The acquisition will allow First Solar to target rooftop and other distributed-generation applications that favour high-efficiency modules, a segment of the market “which had been unserved” by First Solar in the past, Hughes says.
First Solar hopes to begin commercial-scale manufacturing using TetraSun’s technology by late 2014.
Hughes says there has been a “culture change” at the company under his leadership, including a move away from centralised management to a more regional approach, with bespoke solutions – and even prices – for clients in different parts of the world.
“One of our mistakes was offering a single product – and it was a Cadillac,” says Hughes. “As we’re entering new markets, we’re making a big effort to localise our product offering, and sometimes that means offering something like a Kia.”
Last year represented the high-water mark for First Solar’s rapid-expansion phase, with the tide rolling back in April 2012 after the company decided to abandon the factory it was building in Vietnam and walk away from its production lines in Germany.

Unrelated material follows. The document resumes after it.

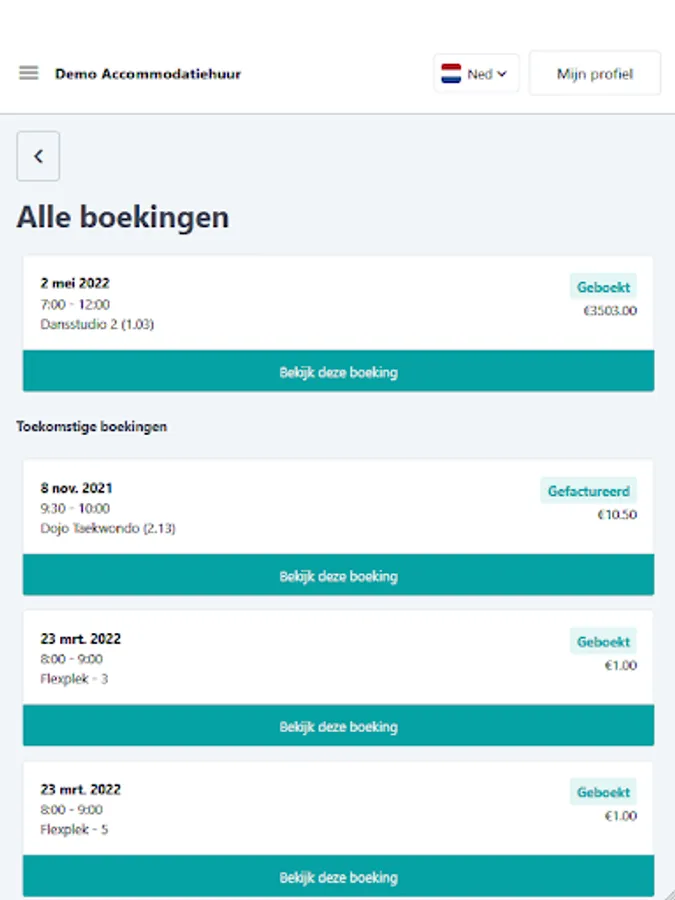Open the hamburger navigation menu
Image resolution: width=675 pixels, height=900 pixels.
point(28,73)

The following month Hughes was handed the reins.
Today, First Solar operates 28 production lines, with 85% of its output coming from Malaysia.
Among other announcements made, First Solar also said it has set a new record for conversion efficiency of a Cadmium Telluride (CdTe) module – at 16.1%. The previous record was held by General Electric, which last year iced its plan to build a CdTe factory in Colorado.
Garabedian claims First Solar will blow past the 18% mark in “three or four years”, by which time it will have “pretty significantly” surpassed most crystalline silicon (c-Si) modules. It can eventually reach 23%, he predicts.